Data for this task section start
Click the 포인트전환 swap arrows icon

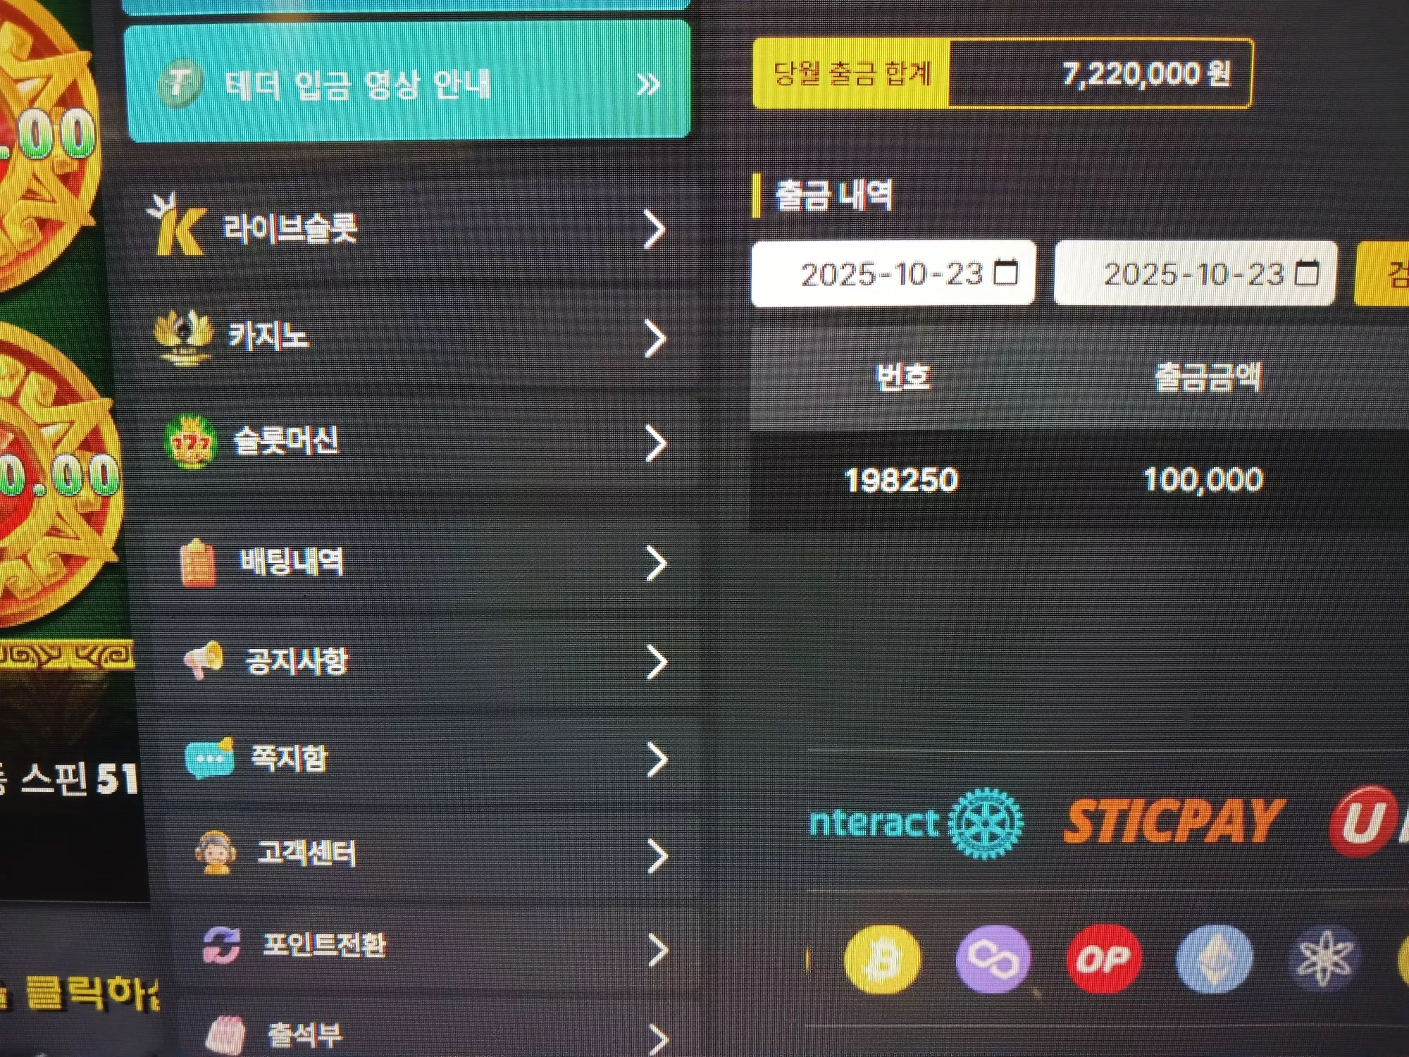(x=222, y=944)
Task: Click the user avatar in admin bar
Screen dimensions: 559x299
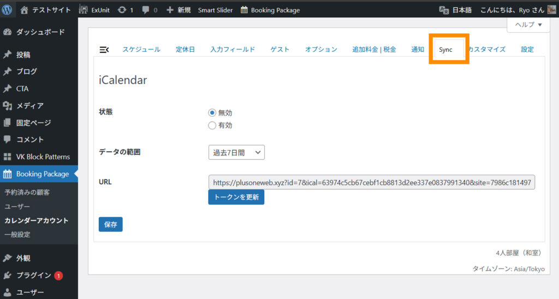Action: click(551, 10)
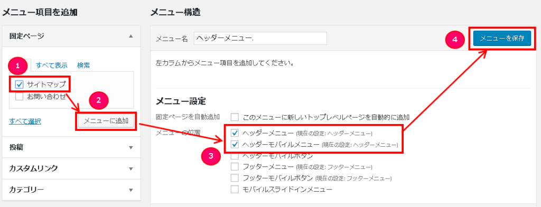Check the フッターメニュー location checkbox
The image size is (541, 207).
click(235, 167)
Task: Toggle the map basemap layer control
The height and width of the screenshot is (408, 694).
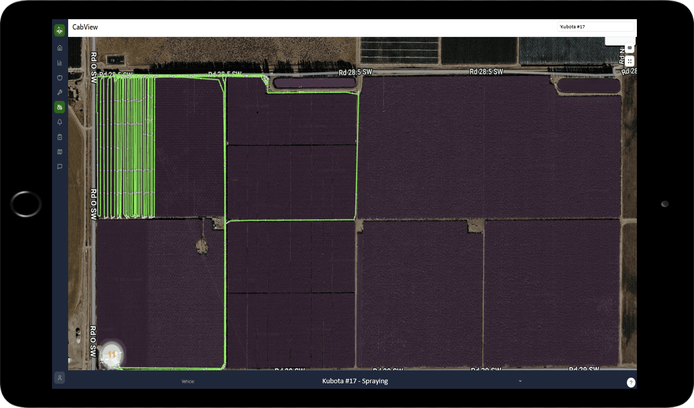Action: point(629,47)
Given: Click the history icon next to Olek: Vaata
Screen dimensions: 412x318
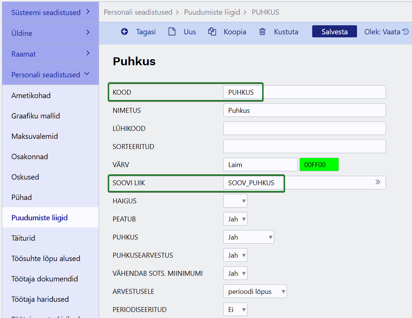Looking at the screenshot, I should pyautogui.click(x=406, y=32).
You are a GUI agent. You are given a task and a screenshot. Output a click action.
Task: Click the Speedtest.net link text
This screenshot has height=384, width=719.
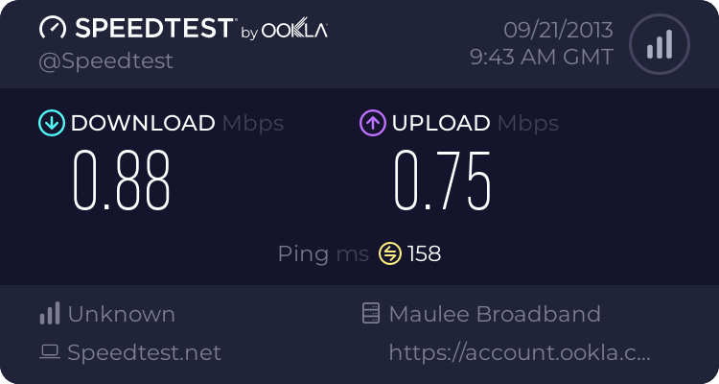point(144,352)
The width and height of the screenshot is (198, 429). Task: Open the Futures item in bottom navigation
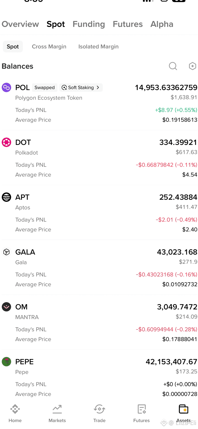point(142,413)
Data for this task section end
Data for this task section start
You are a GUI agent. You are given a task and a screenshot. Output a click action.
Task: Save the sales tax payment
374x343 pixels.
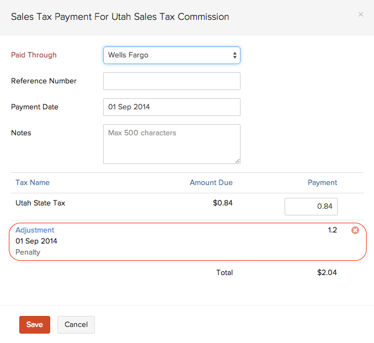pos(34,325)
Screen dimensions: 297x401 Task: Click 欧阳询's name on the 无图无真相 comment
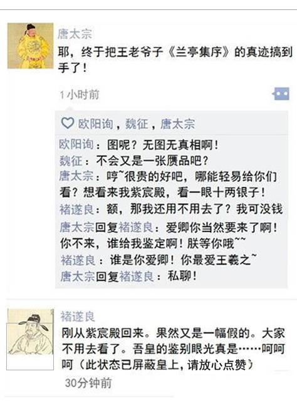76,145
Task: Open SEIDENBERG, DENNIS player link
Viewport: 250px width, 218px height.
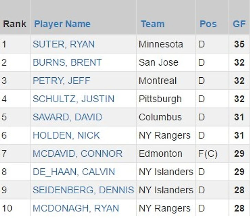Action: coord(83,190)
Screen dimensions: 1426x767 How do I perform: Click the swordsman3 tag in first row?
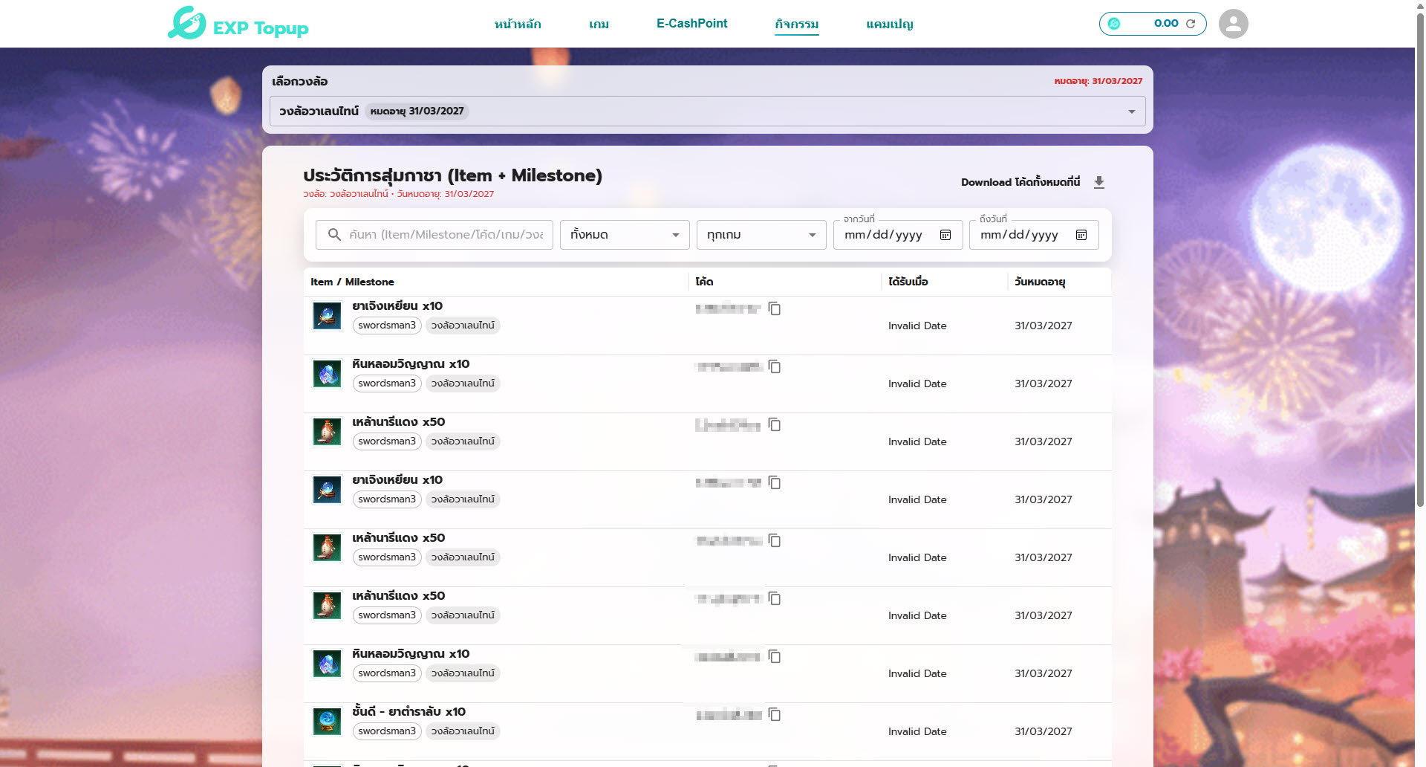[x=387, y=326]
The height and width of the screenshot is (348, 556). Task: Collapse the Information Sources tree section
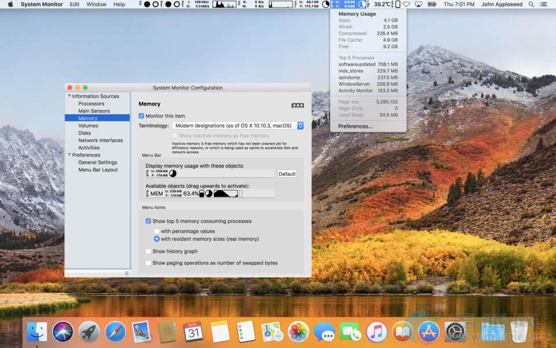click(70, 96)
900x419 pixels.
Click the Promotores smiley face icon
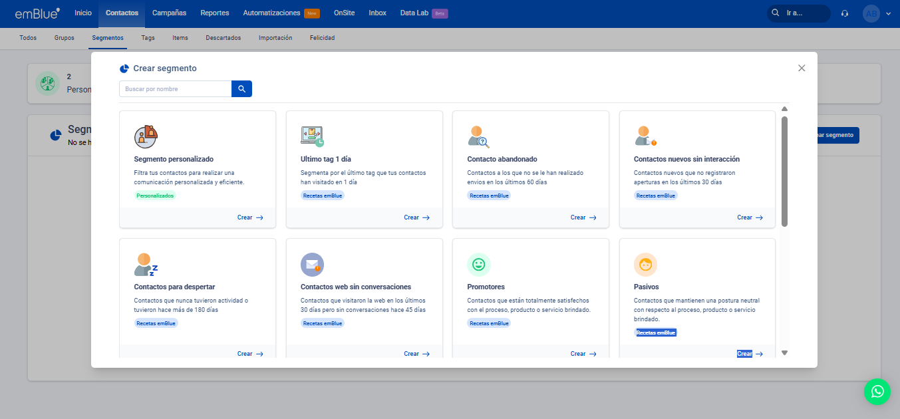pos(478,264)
Data for this task section end
Tell how many lines in the records above contain "link", giving the number and no other words.

2